Stryker's products are marketed directly to doctors, hospitals, and other healthcare facilities in the United States. Its products are also sold in over 100 countries internationally through company-owned sales subsidiaries and third party dealers and distributors. The company provides a high-level of expertise by maintaining separate and dedicated sales forces for each product line.
The aging baby boomer demographic will benefit from Stryker's many products. The United States has 78 million baby boomers that are turning 65 at the rate of one every 10 seconds. This equates to between 3 and 4 million people turning 65 every year. Two-thirds of baby boomers over age 65 are expected to have 5 or more chronic diseases, see 15 physicians, and average over 40 doctor's visits per year. This bodes well for Stryker's medical products as the company has many solutions for the many problems that afflict the senior population.
The company pays a modest dividend of 1.9%. Stryker has raised the dividend payment every year since 1995.
Stryker announced last week that it will buyback an additional $405 million of its common stock to raise its total stock repurchase authorization to $1 billion.
The company is undervalued with a forward PE ratio of 13.07, a PEG of 1.53, and a price to book ratio of 2.55.
With a profit margin of 16.75% and an operating margin of 23.46%, Stryker has strong profitability. For the past twelve months, the company had an operating cash flow of $1.69 billion and free cash flow of $1.46 billion.
The balance sheet also looks solid with total cash of $3.86 billion and $1.77 billion in total debt. The current ratio is attractively high as the company has 4.85 times more current assets than current liabilities.
Stryker is expected to grow earnings annually at about 9% for the next five years. When combining the dividend yield with the company's growth, investors should expect a $10,000 investment to grow to be worth over $16,000 in five years.

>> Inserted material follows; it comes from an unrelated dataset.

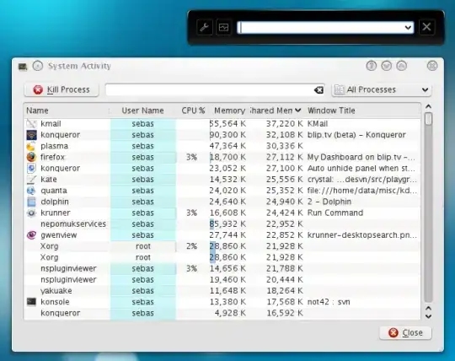This screenshot has height=361, width=455.
Task: Focus the KRunner command input field
Action: click(x=321, y=28)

There are some risks for investors to be aware of with regard to the company. For example, safety issues occasionally lead to legal actions against the company or recalls of the company's products. In June 2012, Stryker voluntarily recalled its Rejuvenate and ABGII modular neck-stems in response to potential risks with corrosion that may lead to adverse local tissue reactions. These systems are used to correct certain aspects of a patient's anatomy and hip biomechanics. Stryker is working with the medical community to resolve this issue.
As a result of Obamacare, effective in 2013, Stryker faces a 2.3% excise tax on its medical devices sold in the United States. The company also said that it is unclear how the new healthcare law will impact patient access to new technologies or reimbursement rates under the Medicare program.
Despite any risks, I think that the upside will outweigh any downside for Stryker. As the baby boomers retire and continue to age, their health problems will increase, thus increasing the demand for the products that Stryker offers. With an undervaluation, consistent dividend increases, and steady expected growth, Stryker looks like a reliable investment for the long-term.